Biden expresses help for the Amazon union vote in Alabama: “Let your voice be heard”

United States President Joe Biden holds a statement before signing an ordinance to remedy a global shortage of semiconductor chips in the State Dining Room of the White House in Washington on February 24, 2021.

Jonathan Ernst | Reuters

Without specifically naming Amazon, President Joe Biden on Sunday expressed support for a closely watched union vote in one of the Alabama retail giant’s warehouses, calling it “vital.”

“Today and for the next few days and weeks, workers in Alabama and across America are voting on whether to unionize in their workplace,” Biden said in a video posted on his Twitter page. “This is critically important – an extremely important decision as America grapples with the deadly pandemic, the economic crisis and the reckoning of the race. What it shows is the profound differences that still exist in our country.”

Representatives from Amazon did not immediately respond to a request for comment.

Earlier this month, nearly 6,000 employees at an Amazon facility in Bessemer, Alabama, emailed a vote to join the retail, wholesale, and department store union, initiating the company’s first major union effort since 2014. Staff at the Alabama facility informed the NLRB of their plans to vote on RWDSU representation.

Ballot papers were mailed to staff on February 8th and must be received by the National Labor Relations Board regional office by March 29th. The counting begins the following day.

The union effort in Alabama has proven to be a protracted labor dispute on Amazon. The company hired the same law firm it helped negotiate a failed union action in Delaware in 2014. Amazon has also clarified its position on the union campaign to workers at the Bessemer facility by holding mandatory meetings, setting up a website encouraging workers to “work free of charge,” and distributing brochures in which, according to a recent vice report directing workers to “vote NO” in the historic elections.

In addition, Amazon had tried to postpone the union elections and pushed for a personal election, which the NLRB denied.

In the video, Biden said it was “up to the workers, period” to decide whether to join a union. He also discouraged employers from meddling in union elections.

“There should be no intimidation, coercion, threats, anti-union propaganda,” said Biden. “No manager should confront employees with their union preferences.

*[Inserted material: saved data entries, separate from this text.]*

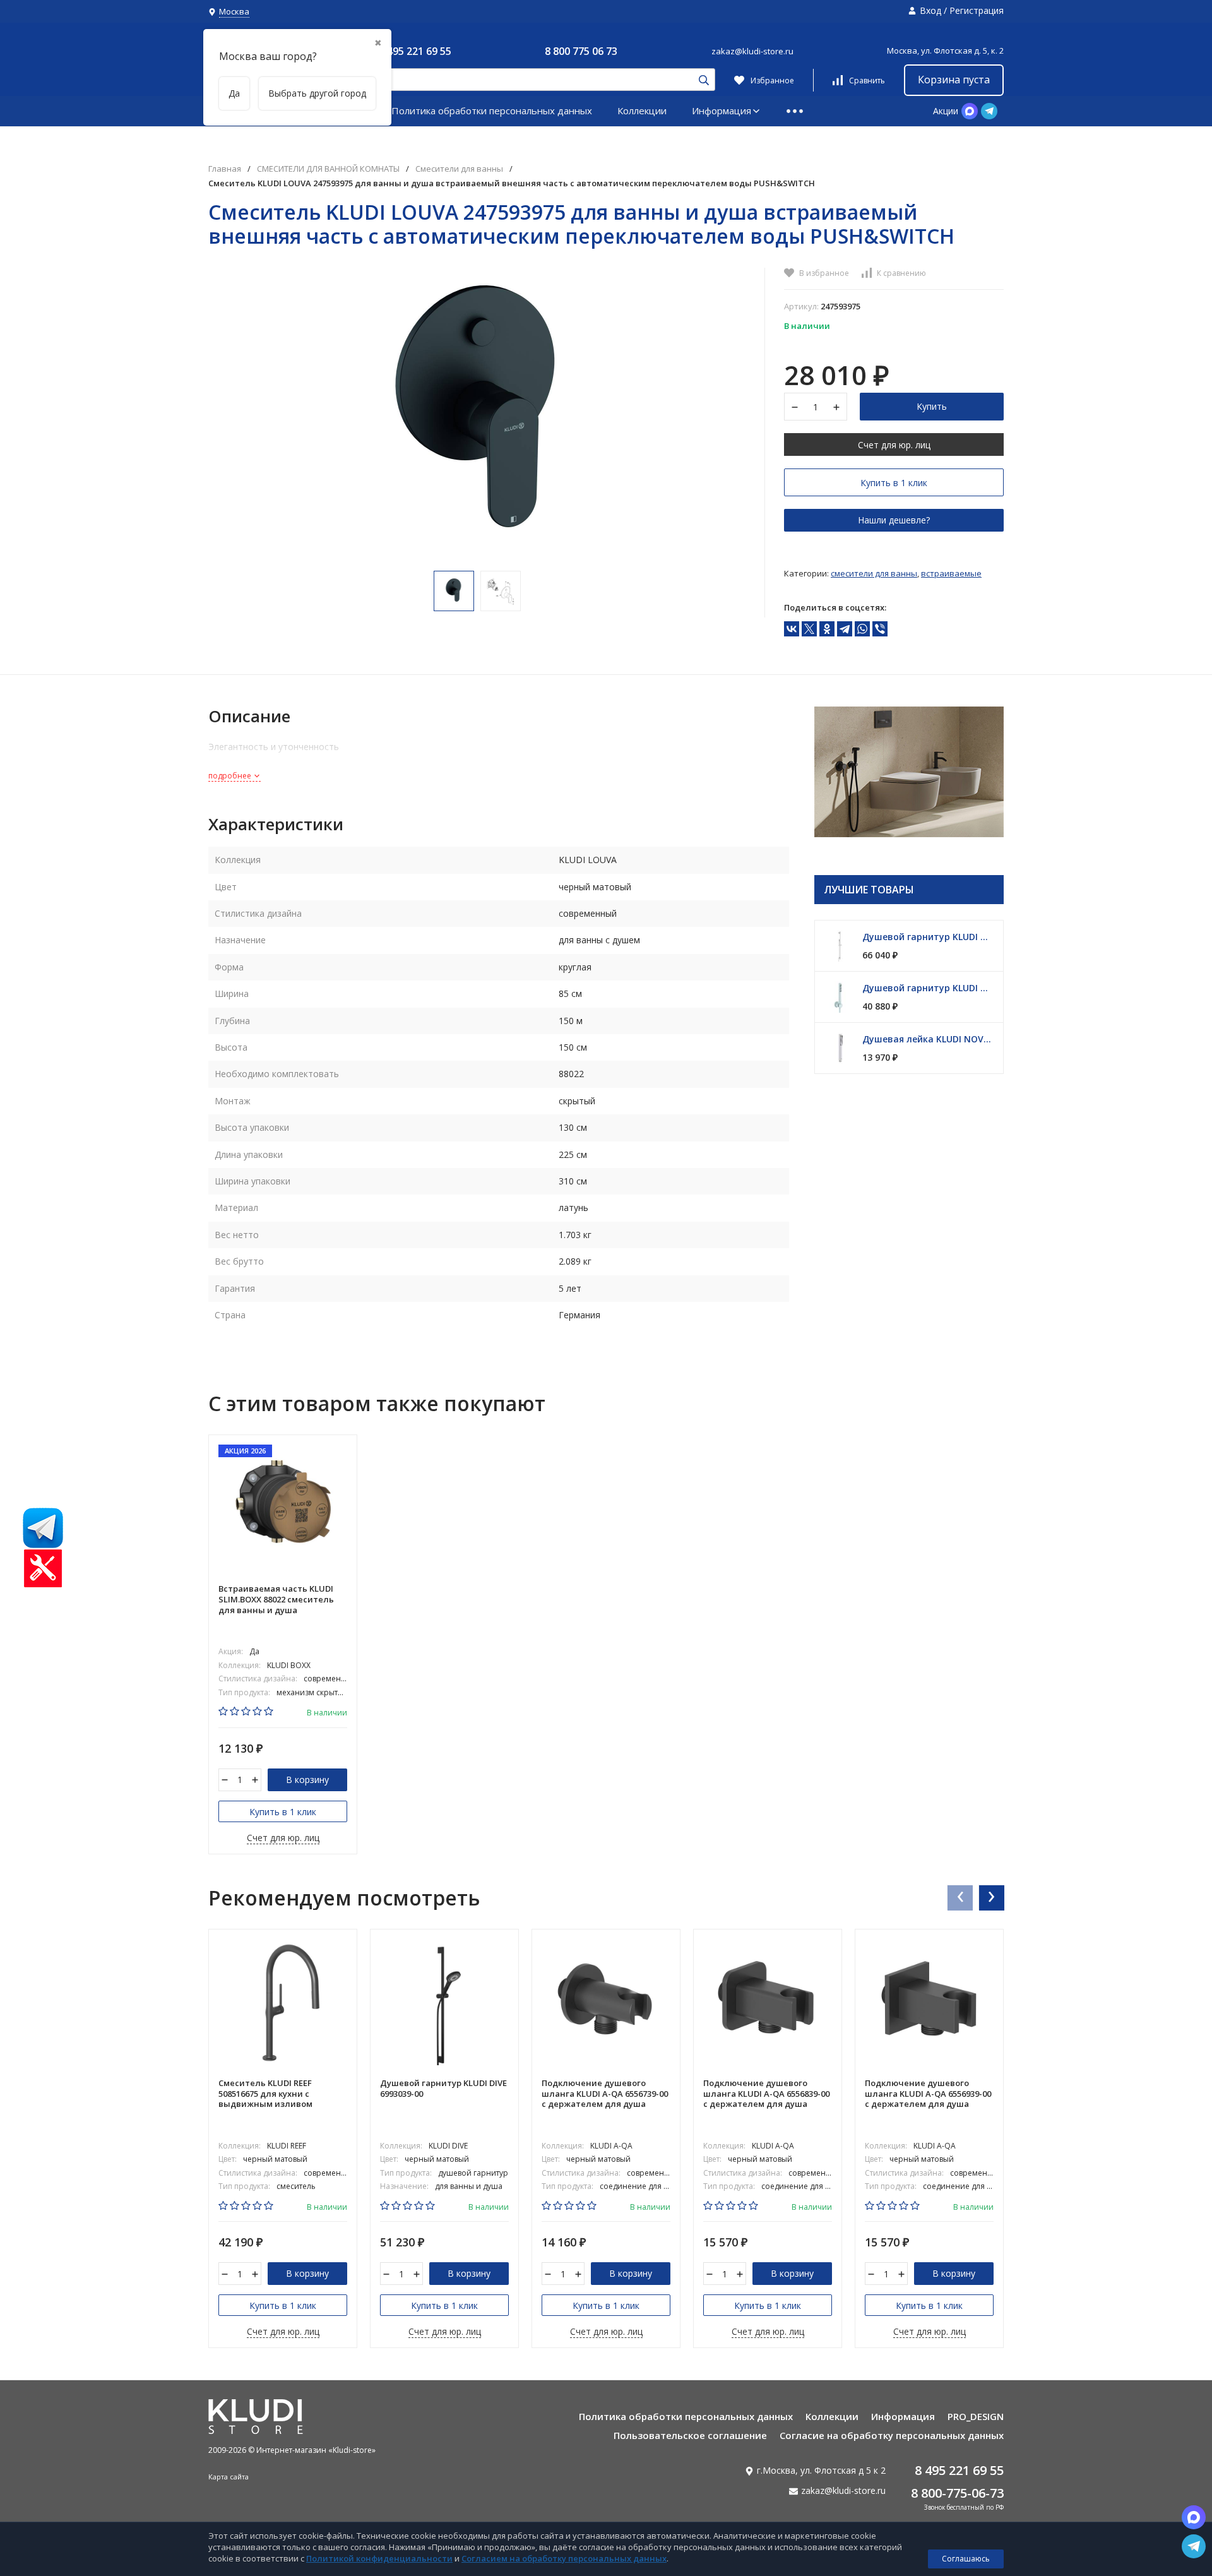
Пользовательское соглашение (690, 2435)
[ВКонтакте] (791, 628)
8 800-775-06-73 (957, 2492)
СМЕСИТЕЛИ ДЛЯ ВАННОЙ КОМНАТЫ (328, 169)
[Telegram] (844, 628)
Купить (932, 406)
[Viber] (880, 628)
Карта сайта (228, 2476)
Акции (945, 111)
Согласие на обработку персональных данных (892, 2435)
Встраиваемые (951, 573)
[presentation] (959, 1897)
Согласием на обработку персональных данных (564, 2558)
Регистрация (976, 10)
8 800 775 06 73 (581, 51)
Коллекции (642, 110)
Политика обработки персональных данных (491, 110)
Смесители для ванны (459, 169)
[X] (809, 628)
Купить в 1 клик (893, 483)
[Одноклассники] (827, 628)
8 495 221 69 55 (415, 51)
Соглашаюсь (966, 2558)
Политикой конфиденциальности (379, 2558)
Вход (930, 10)
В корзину (307, 1780)
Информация (721, 110)
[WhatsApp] (862, 628)
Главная (224, 169)
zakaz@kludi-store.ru (752, 51)
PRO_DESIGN (976, 2416)
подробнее (230, 775)
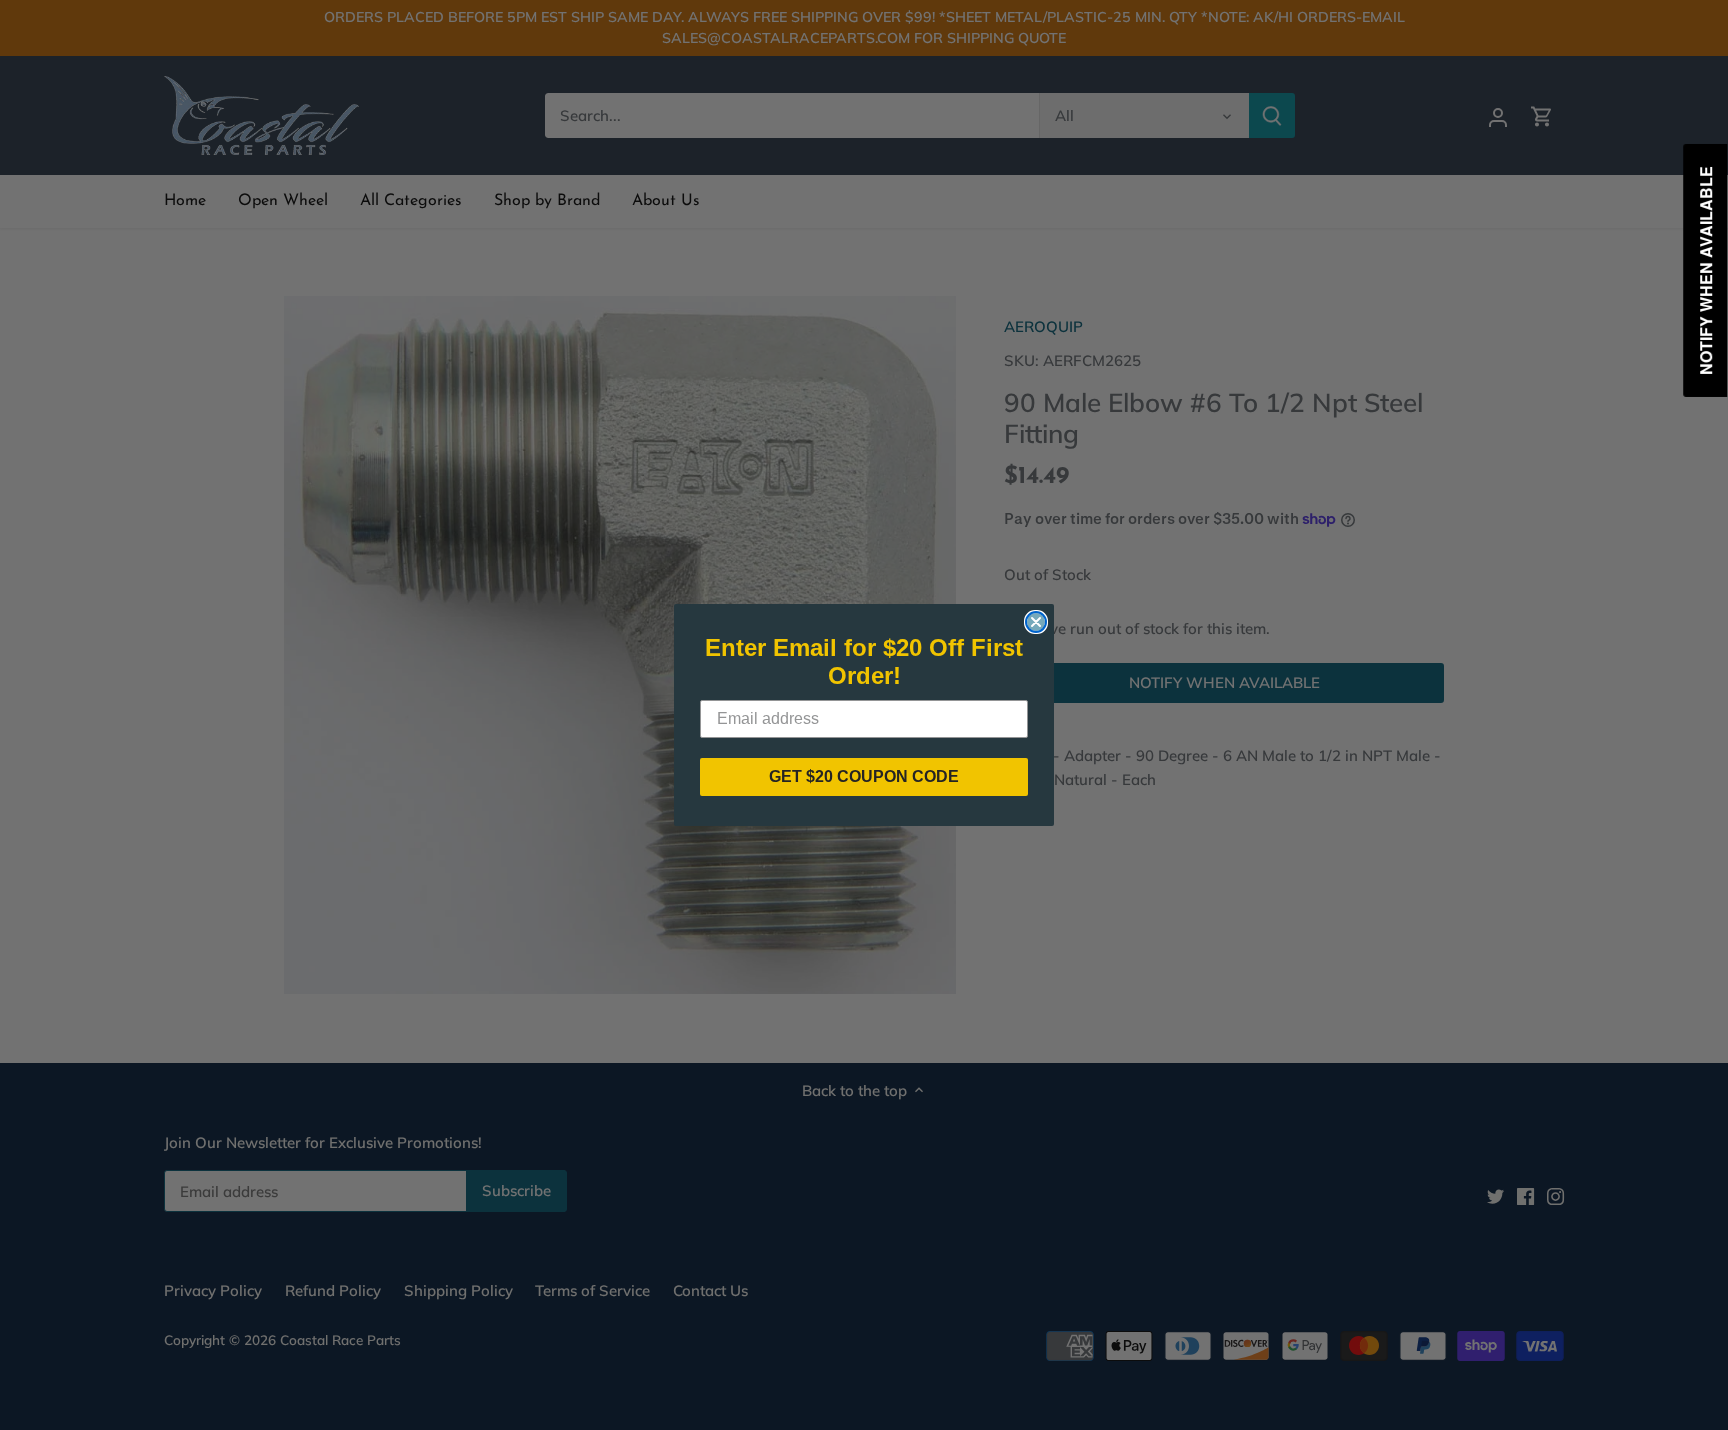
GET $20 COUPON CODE (864, 776)
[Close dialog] (1036, 622)
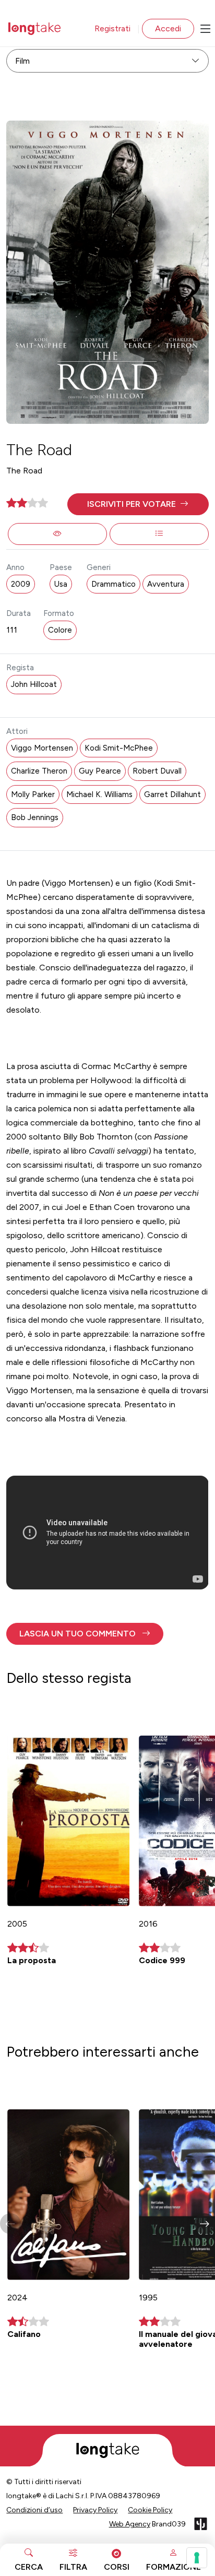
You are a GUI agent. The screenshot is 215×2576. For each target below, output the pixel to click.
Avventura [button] (165, 584)
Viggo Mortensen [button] (42, 748)
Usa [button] (60, 584)
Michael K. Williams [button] (99, 794)
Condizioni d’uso (34, 2510)
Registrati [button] (112, 28)
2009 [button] (20, 584)
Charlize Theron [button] (39, 771)
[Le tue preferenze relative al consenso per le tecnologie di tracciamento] (197, 2558)
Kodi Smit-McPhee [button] (119, 748)
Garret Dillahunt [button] (172, 794)
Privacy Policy (95, 2510)
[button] (138, 504)
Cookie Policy (150, 2510)
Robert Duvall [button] (157, 771)
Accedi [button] (168, 28)
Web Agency (129, 2524)
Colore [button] (60, 630)
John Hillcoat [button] (34, 684)
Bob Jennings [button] (34, 817)
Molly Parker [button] (33, 794)
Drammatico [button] (113, 584)
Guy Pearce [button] (100, 771)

“You know, every worker should have a free and fair choice to join a union … no employer can immediately accept that. So let your voice be heard,” he added.

During the campaign, Biden promised to be “the most union-friendly president”. He also made worker empowerment a key principle on his work agenda.

In a statement, union president Stuart Applebaum thanked Biden for his support for the union action.

“As President Biden points out, the best way for working people to protect themselves and their families is to organize into unions,” Applebaum said in a statement. “And that’s why so many working women and men at the Amazon plant in Bessemer, Alabama, are fighting for a union.”